We can now calculate the Ljung-Box test statistic and its associated p-value using the acorr_ljungbox function:

# Perform the Ljung-Box test
lb_stat, p_value = acorr_ljungbox(data, lags=5)

print("Ljung-Box test statistics:", lb_stat)
print("p-values:", p_value)

In this example, we are specifying lags=5, which means we want to test the autocorrelation up to a lag of 5. The acorr_ljungbox function returns two arrays: the Ljung-Box test statistics and the corresponding p-values for each lag.

The output of the above code will be:

Ljung-Box test statistics: [1.59423661 3.67573187 3.67573187 3.67573187 4.61396608]
p-values: [0.20749719 0.15981161 0.32782062 0.49771432 0.32816681]

The Ljung-Box test statistics represent the chi-squared values for the corresponding lags.
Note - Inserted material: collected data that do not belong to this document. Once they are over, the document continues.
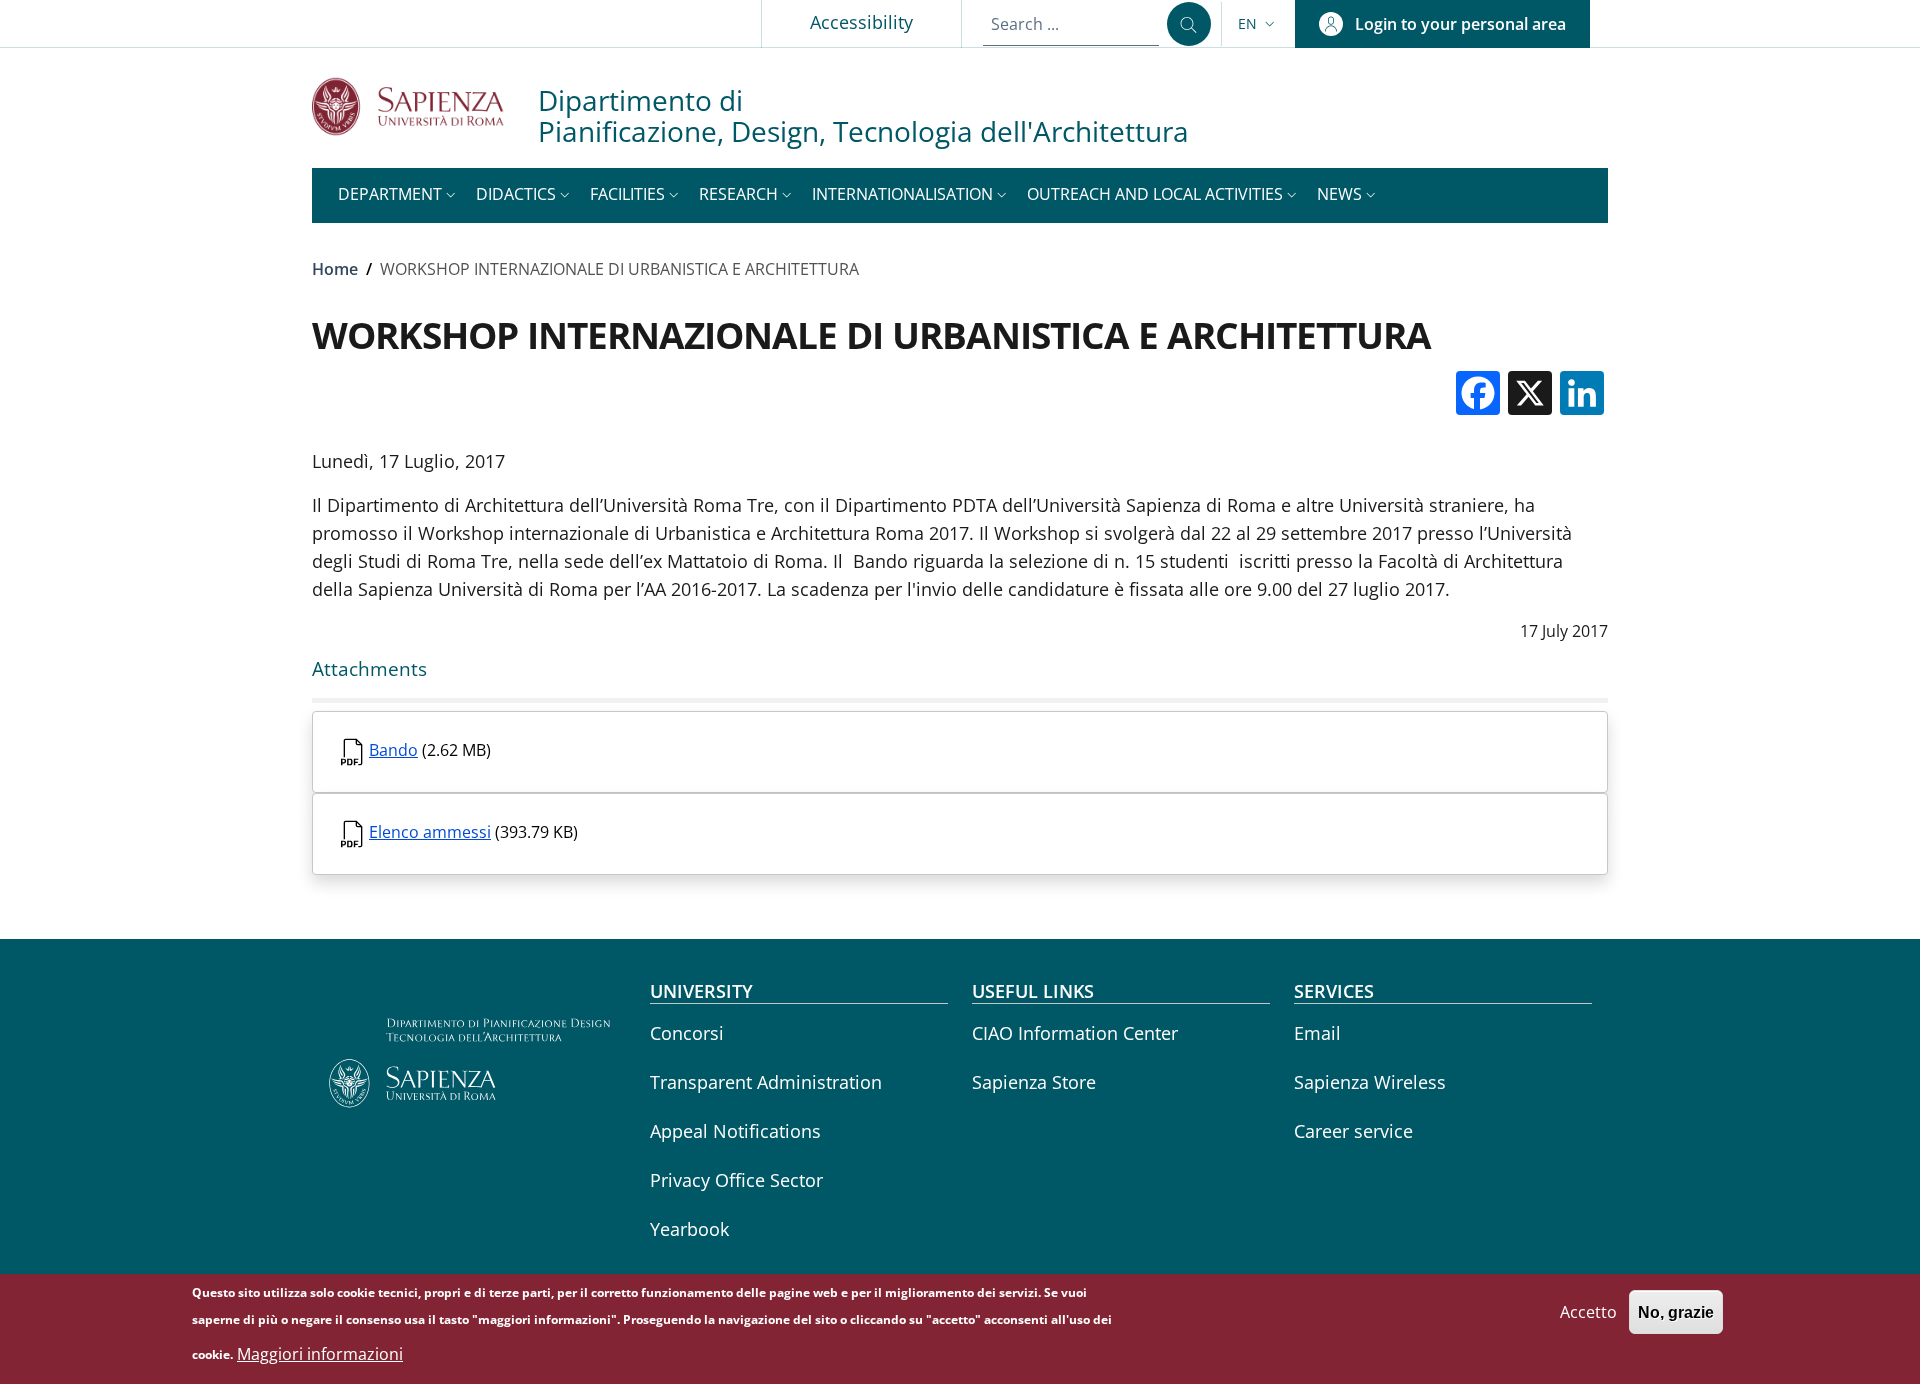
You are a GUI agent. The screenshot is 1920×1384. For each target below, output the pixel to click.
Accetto (1588, 1311)
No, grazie (1676, 1311)
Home (335, 269)
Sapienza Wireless (1370, 1082)
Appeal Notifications (735, 1131)
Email (1317, 1033)
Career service (1353, 1131)
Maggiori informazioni (320, 1354)
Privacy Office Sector (736, 1180)
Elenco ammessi (430, 832)
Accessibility (861, 22)
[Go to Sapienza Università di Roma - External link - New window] (425, 106)
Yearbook (689, 1229)
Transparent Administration (766, 1082)
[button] (1258, 24)
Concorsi (687, 1033)
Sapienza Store (1034, 1082)
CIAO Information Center (1075, 1033)
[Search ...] (1189, 24)
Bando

Lower p-values indicate stronger evidence of autocorrelation.

Interpreting the results

To interpret the results of the Ljung-Box test, we compare the calculated p-values with a chosen significance level (e.g., 0.05). If the p-value is less than the chosen significance level, we can reject the null hypothesis and conclude that the time series is autocorrelated up to the specified lag. In our example, none of the p-values are below the significance level, indicating no significant autocorrelation.

Conclusion

Performing the Ljung-Box test in Python using statsmodels is a straightforward process. By examining the autocorrelation patterns in a time series, we can gain insights into its characteristics and make informed decisions in statistical modeling and forecasting.